# Attacking Historical Ciphers

There's a variety of techniques we can use to attack historical ciphers. We're going to take a look at some of these techniques in the scope of these simpler, historical ciphers first.

We'll start with the **Atbash cipher**.

We're also going to include the simple_ciphers module that we created to encapsulate the historical ciphers from the first notebook.

In [None]:
import simple_ciphers as sc

letters = list(map(chr, range(65, 91)))
letters.append(' ')

atbash = sc.Atbash(alphabet=letters)

If we have the ciphertext and the plaintext, substitution ciphers are trivial to break.

In [None]:
message = 'The brown fox jumped over the lazy dog'
ciphertext = atbash.encipher(plaintext=message)
message = message.upper()

decryption_key = {}
for idx, c in enumerate(message):
    decryption_key[c] = ciphertext[idx]

key_list = list(decryption_key.keys())
key_list.sort()

print('Partial Encryption Transformation')
for key in key_list:
    print('{} -> {}'.format(key, decryption_key[key]))

Looking at this, it's pretty clear we have an Atbash cipher.

What if we don't have plaintext though? what then? Well, we can still attack the cipher using statistics. Specifically, we take the ciphertext, generate a random key, and attempt to use that key to decipher the ciphertext. We then use a fitness measure to determine how close we are to generating actual words. We repeat this until we seem to have a reasonable score. This is the **hillclimbing algorithm**.

In [None]:
import random as r
import math as m
import ngram as ng

class HillClimbing:
    
    def _mutate(self, decryption_key):
        keys = list(decryption_key.keys())
        idx_0, idx_1 = r.randint(0, len(keys) - 1), r.randint(0, len(keys) - 1)
        temp = decryption_key[keys[idx_0]]
        decryption_key[keys[idx_0]] = decryption_key[keys[idx_1]]
        decryption_key[keys[idx_1]] = temp
        return decryption_key
    
    def _generate_random_key(self, alphabet):
        parent = alphabet.copy()
        r.shuffle(parent, r.random)
        return sc.create_decryption_key(symbols=alphabet, key_symbols=parent)
        
    def __call__(self, alphabet, ciphertext):
        
        # Defining the best scores.
        best_score = {'score': -99e9, 'key': None, 'plaintext': None}
        
        while True:
            # Generate the random key.
            potential_key = self._generate_random_key(alphabet)

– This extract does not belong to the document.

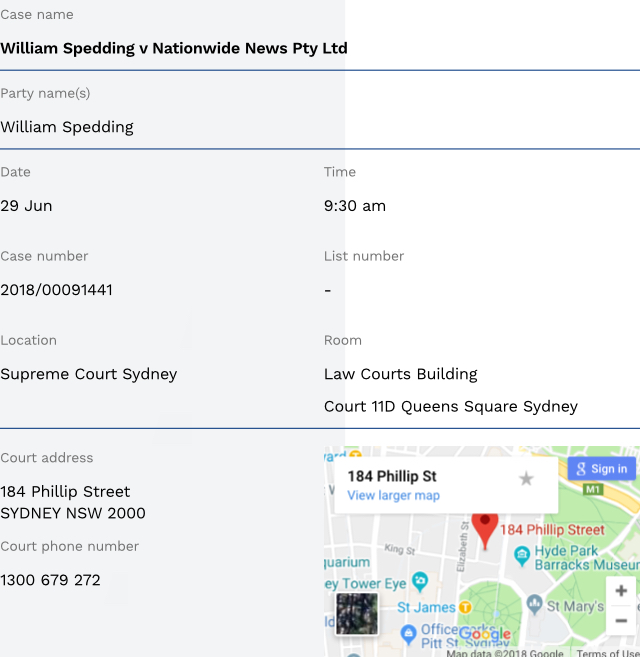
Task: Zoom out on the map
Action: (x=621, y=620)
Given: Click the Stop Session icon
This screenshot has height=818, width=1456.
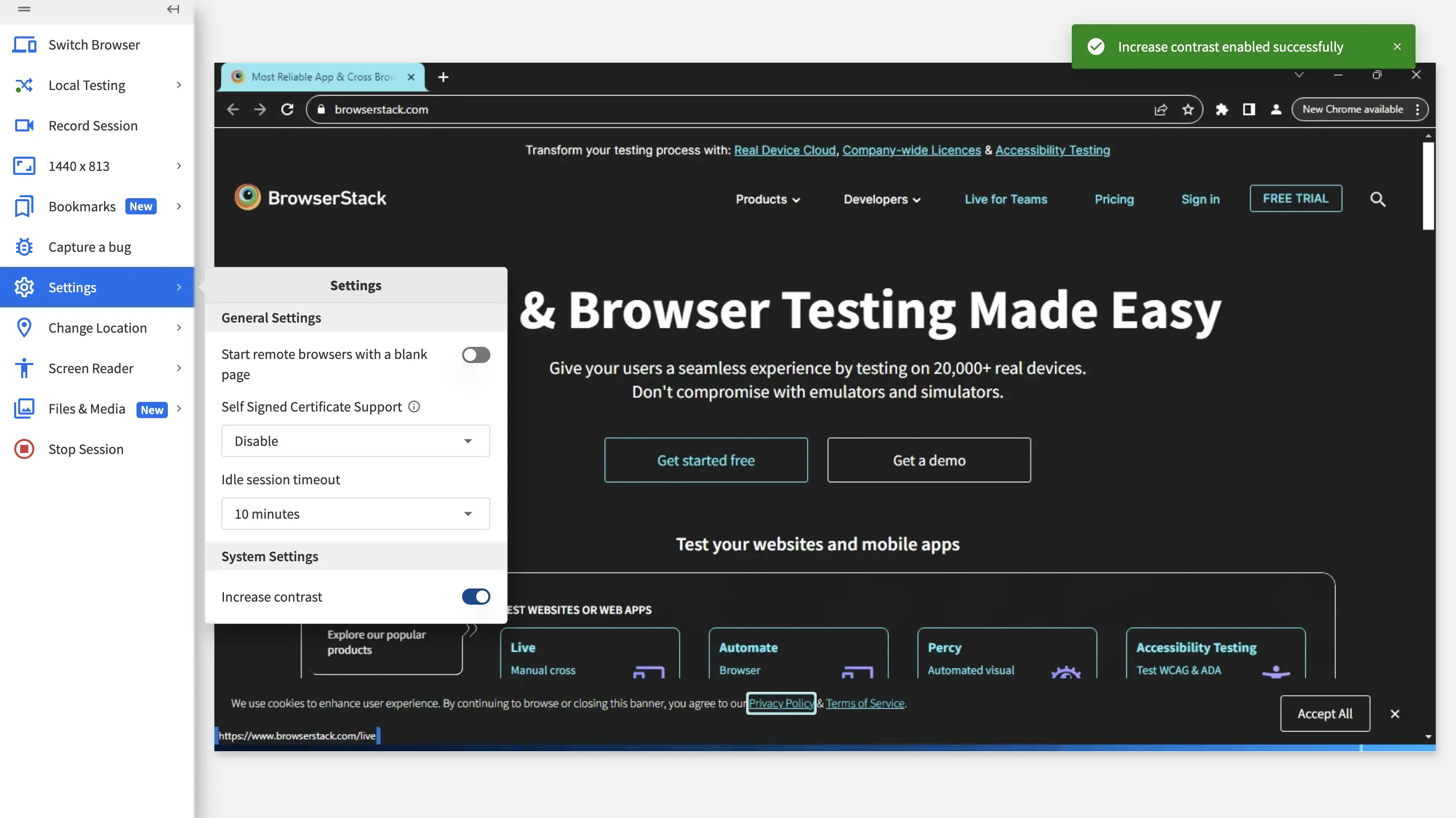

            # Attempt to decipher the ciphertext.
            plaintext = sc.decipher(message=ciphertext, decryption_key=potential_key)

            # Initialize the N-Gram scoring class.
            evaluator = ng.ngram_score('english_quadgrams.txt')

            # Evaluate the ciphertext score.
            score = evaluator(plaintext)

            # Save the current best loop key and score
            loop_score = {'score': score, 'key': potential_key, 'plaintext': plaintext}

            cnt = 0
            while cnt < 1000:
                # Mutate the key
                potential_key = self._mutate(decryption_key=potential_key)

                # Attempt to decipher the ciphertext.
                plaintext = sc.decipher(message=ciphertext, decryption_key=potential_key)

                # Evaluate the ciphertext score.
                score = evaluator(plaintext)

                # Did we beat our best? then save it!
                if score > loop_score['score']:
                    cnt = 0
                    loop_score['score'] = score
                    loop_score['key'] = potential_key
                    loop_score['plaintext'] = plaintext
                    
                # Increment the counter.
                cnt += 1
                
            if loop_score['score'] > best_score['score']:
                best_score['score'] = loop_score['score']
                best_score['key'] = loop_score['key']
                best_score['plaintext'] = loop_score['plaintext']
                print('({}) {}'.format(best_score['score'], best_score['plaintext']))

message = 'The brown fox jumped over the lazy dog'
ciphertext = atbash.encipher(plaintext=message)
key = HillClimbing()(
    alphabet=letters, 
    ciphertext=ciphertext
)

You might have noticed, you need to explicitly stop the algorithm by pressing the stop button at the top of the notebook. The hillclimbing algorithm works, but it can take FOREVER. I suggest you copy this out of this notebook and run it as a script if you want to see it in action. Our case is a bit harder because we added a space (i.e. ' ') to our alphabet too, so it can be more difficult to see the plaintext start to emerge.